Cambusnethan Priory is miserable. It should be flaunting its considerable wares, but instead it sits there waiting for another round of vandals to attack it. It’s such a shame. The Buildings at Risk Register for Scotland outlines what’s been happening to it over the last 50 years or so. And as happens too often, the building will just lie there and rot and eventually have to be demolished.

While I would hate to see that happen, given that the Clyde Valley is a major tourist attraction, it’s important to do any renovation job properly.

Walking back uphill, we noticed a squarish enclosure with what appeared to be a number painted on a concrete cylinder. As we got closer, it just looked like rubble or maybe access for workmen, and the number turned into white paint drips. Very peculiar.

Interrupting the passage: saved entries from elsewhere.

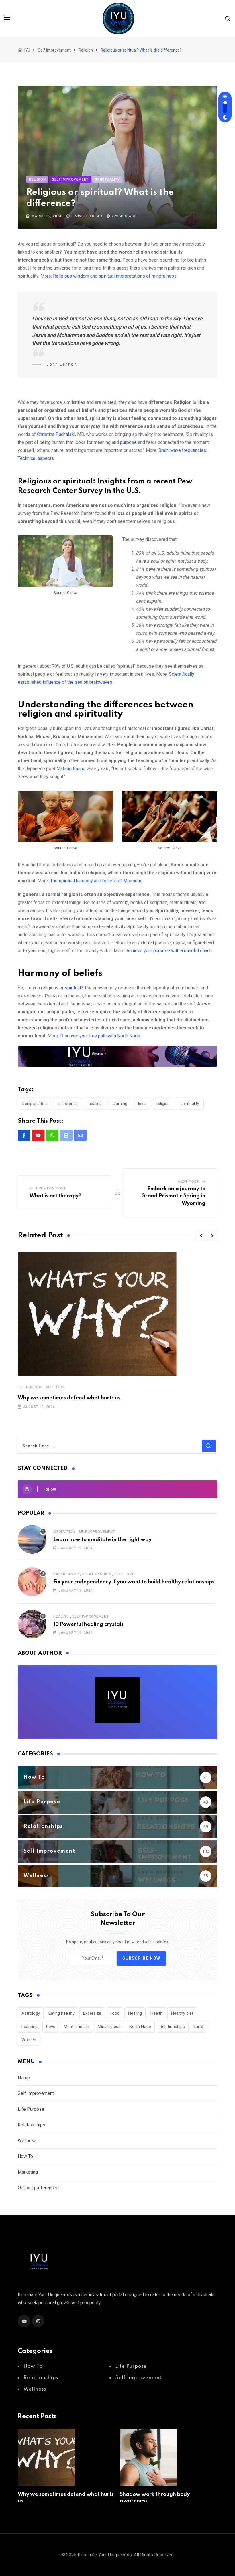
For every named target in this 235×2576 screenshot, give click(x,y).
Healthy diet (182, 2013)
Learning (120, 1103)
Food (115, 2013)
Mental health (76, 2026)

Looking around online tonight, I find that there’s no mention of the strange square on the hill. What I do notice is that there was a Mausoleum back where we were walking originally. Unfortunately, as this Panoramio shot shows, the Mausoleum has been smashed to bits. It would have belonged to the Lockharts (a family name from a long time in the past) who built the Priory on the grounds of an earlier building, and owned a lot of the land round about.

Unfortunately, it was time to head back home, so a visit to see for ourselves will have to wait. Today the weather has been completely miserable, so here’s hoping for a return to Sunday’s weather tomorrow.


A beautiful afternoon when I finally got to leave work tonight. I kind of wish that I’d left earlier to grab some opportunities for photography, but then I’m still sore from a fall down the school stairs yesterday, so perhaps not. But the hills were golden and hazy in the sunshine as I drove home, so I grabbed a couple of shots as the traffic stopped, including one of Dechmont Hill.

I first heard this name from my Dad, whose grandfather (Grampa Paterson) worked at Dechmont Colliery (among many, many other places). Dad later identified Dechmont Hill for me in the background of a photo taken at Bothwell Castle a couple of years ago.

It’s fascinated me ever since – even though I’ve not had a chance to climb it in person yet. It’s so clearly visible from miles around and stands proud of the landscape below: it must have been a pretty important place at one time. In fact, the CANMORE record reports a slight mound or cairn, surrounded by a shallow ditch; the remains of a hill fort, now almost impossible to see.

Part of its current pronounced shape is actually due to a old quarry, which has destroyed an entire flank (vandals!) but it must have been an obvious landmark in the past, before the current suburban sprawl hid it behind so much housing and roads.

Mind you, I shouldn’t complain. After I became aware of Dechmont, I started spotting it from all over the place, including the dual carriageway above Blantyre. Then, waiting in the traffic this winter, I realised just how clearly I could see Tinto Hill to the south.


Well, I recently read an intriguing book called On the trail of Scotland’s myths and legends. Author, Stuart McHardy, spends a few pages discussing Scottish fire festivals, including Beltane, celebrated on May 1st.

In traditional Beltane celebrations, fires were lit on hilltops, which made them more visible… The dominating hill of Tinto in Lanarkshire was the site of the ancient fires, its earlier name Tintock deriving from Gaelic, teinteach, fiery.

McHardy, 2005, p41

I’ve been wondering ever since whether Dechmont was used for a similar purpose. Imagine my delight then, when I found a mention on The Modern Antiquarian website to an old book of 1885, called Old Scottish customs:local and general by E.J Guthrie.

Check it out:

Dechmont Hill, situated in the parish of Cambuslang, was a place where our forefathers lighted the Beltane. In the Statistical Account of Scotland (1848) it is stated that a thick stratum of charcoal was discovered underneath a structure of fine loam on the summit of the hill. When the country people saw it they expressed no surprise, as the tradition was familiar to them that it was here where the former inhabitants of the country had been in the habit of
lighting their Beltane.

Guthrie, 1885, p231

It could be just a story rather than oral history or folk memory, but it’s intriguing all the same.